One can observe that equations $(4.11b)$ and $(4.11c)$ are linear, while equation $(4.11d)$ is nonlinear when the dynamics are nonlinear. One can also observe that the variables ${\mathit{\beta }}_{0,\dots ,N-1}$ can actually be eliminated from (4.11), to yield a slightly more compact set of equation, with $k=0,\dots ,N-1$ and $i=1,\dots ,d$ :

$$\begin{array}{}\text{(4.12a)}& \mathit{b}({\mathit{v}}_{k,0},{\mathit{v}}_{N,0},{\mathit{x}}_0)& =0,& & \text{ (boundary condition), }\text{(4.12b)}& \mathit{p}(t_{k+1},{\mathit{v}}_k)-{\mathit{v}}_{k+1,0}& =0,& & \text{ (continuity condition), }\text{(4.12c)}& \dot{\mathit{p}}(t_{k,i},{\mathit{v}}_k)-\mathit{\phi }({\mathit{v}}_{k,i},t_{k,i})& =0,& & \text{ (dynamics). }\end{array}$$

This elimination does not modify the behavior of the Newton iteration.
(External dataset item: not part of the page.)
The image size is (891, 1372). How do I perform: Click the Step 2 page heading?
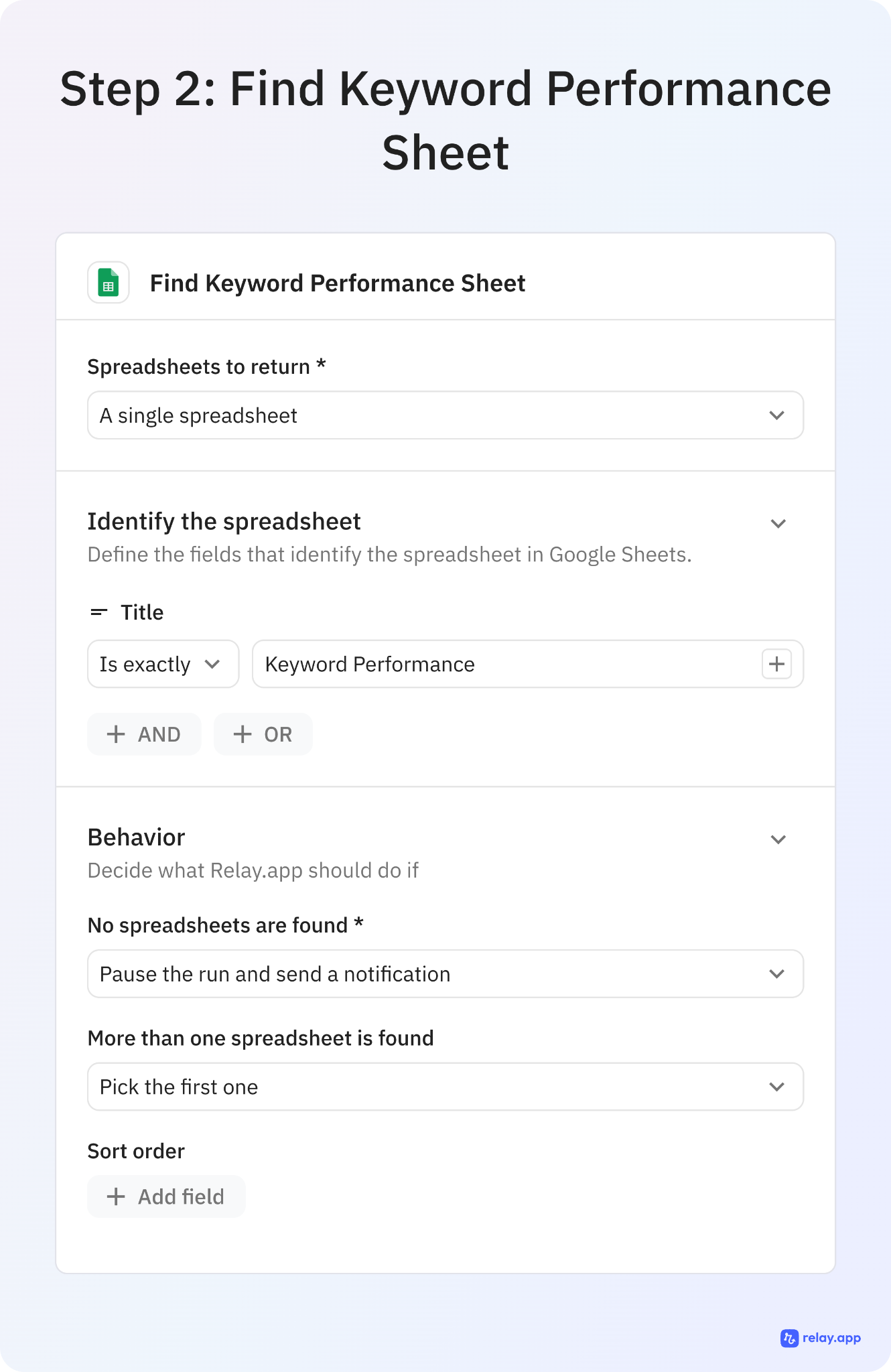coord(446,121)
We can gather the algebraic conditions $(4.12)$ and the variables ${\mathit{\beta }}_k,{\mathit{v}}_k$ in the compact form

$$\begin{array}{}\text{(4.13)}& R_{\mathrm{IC}}(\mathit{w},{\mathit{x}}^0)=0,\end{array}$$

where $\mathit{w}=\{{\mathit{v}}_{0,0},\dots ,{\mathit{v}}_{0,d},\dots ,{\mathit{v}}_{N-1,0},\dots ,{\mathit{v}}_{N-1,d},{\mathit{v}}_{N,0}\}$. A Newton iteration can be then deployed on $(4.13)$ to find the variables $\mathit{w}$, it reads as

$$\begin{array}{}\text{(4.14)}& {\mathit{w}}^{k+1}={\mathit{w}}^k-t_k{\left(\frac{\partial R_{\mathrm{IC}}}{\partial w}({\mathit{w}}^k,{\mathit{x}}^0)\right)}^{-1}{R}_{\mathrm{IC}}({\mathit{w}}^k,{\mathit{x}}^0),\end{array}$$

for some step-size $t_k\in [0,1]$. We illustrate the indirect collocation approach in the following example.
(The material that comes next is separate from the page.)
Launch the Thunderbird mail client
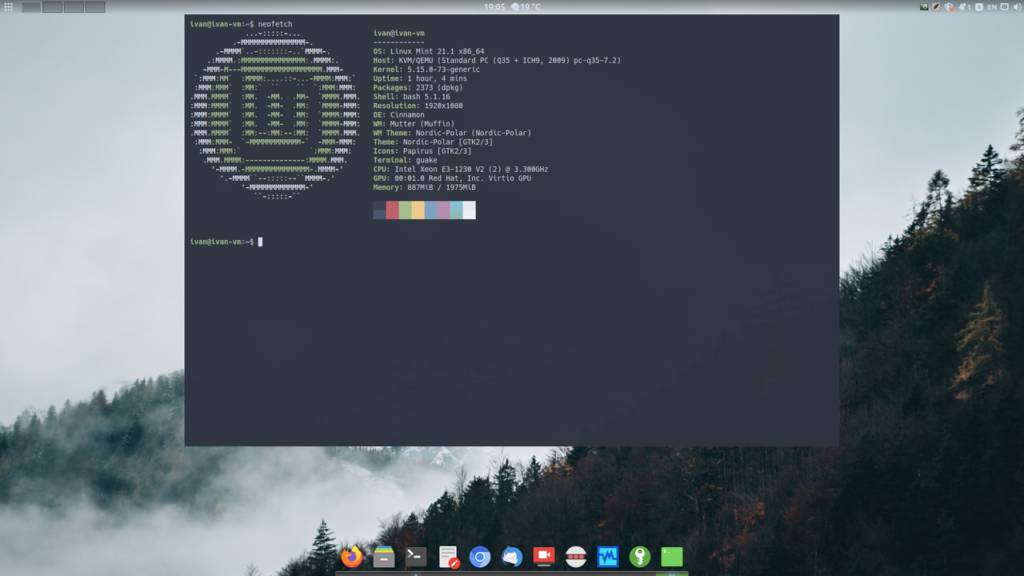This screenshot has width=1024, height=576. [512, 557]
Figure 4.9.7: Illustration of the state and co-state trajectories for example 4.9.1 using the orthogonal collocation approach with $N=20$. The grey curves display the state-costate trajectories after the first full Newton step of $(4.14)$, while the black curves report the state-costate trajectories at convergence. The discrete times $t_k$ are depicted as grey dashed lines, the discrete state-costates on the time grid $t_{k,i}$ are depicted as dots. Note that the continuity conditions $(4.11b)$ in the collocation method are linear in the variables $\mathit{w}$, such that the trajectories are continuous after the first full Newton step (hence the grey curves are continuous, even though the problem is not solved yet).

Example 4.9.3

We consider the optimal control problem from Example 4.9.1 with $T=5$. We illustrate the Orthogonal Collocation procedure $(4.11)$ in Figure 4.9.7 for $N=10$. The sparsity pattern of the Jacobian matrix $\frac{\partial R_{\text{IC }}}{\partial \mathit{w}}$ from the Newton iteration $(4.14)$ is illustrated in Figure 4.9.8. The variables and constraints were ordered with respect to time. Even though it is large, the complexity of forming factorisations of the Jacobian matrix $\frac{\partial R_{IC}}{\partial \mathit{w}}$ is limited as it is sparse and highly structured.

Figure 4.9.8: Illustration of the sparsity structure for the Jacobian $\frac{\partial R_{\mathrm{IC}}}{\partial w}$ in the Newton iteration $(4.14)$

Pseudo-spectral methods

Pseudo-spectral methods deploy a very similar approach to the one described here, to the exception that they skip the division of the time interval $[0,T]$ into subintervals $[t_k,t_{k+1}]$, and use a single set of basis functions spanning the entire time interval $[0,T]$. Pseudo-spectral methods for the TPBVP problem $(4.2)$ can then be framed as:

$$\begin{array}{}\text{(4.15a)}& \mathit{b}(p(0,\mathit{v}),\mathit{p}(T,\mathit{v}),{\mathit{x}}^0)& =0,\text{(4.15b)}& \dot{\mathit{p}}(t_k,\mathit{v})-\mathit{\phi }(\mathit{p}(t_k,\mathit{v}),t_k)& =0,i=k,\dots ,n\end{array}$$

where $t_k\in [0,T]$, and the variables $v\in {\mathbb{R}}^{n_{\mathit{x}}\cdot n}$ hold the discretization of the continuous dynamics. Because they attempt to capture the state trajectories in a single function $p(t,v)$, with $t\in [0,T]$, the Newton iteration solving constraints $(4.15)$ generally holds a dense Jacobian matrix, for which structure-exploiting linear algebra is generally inefficient.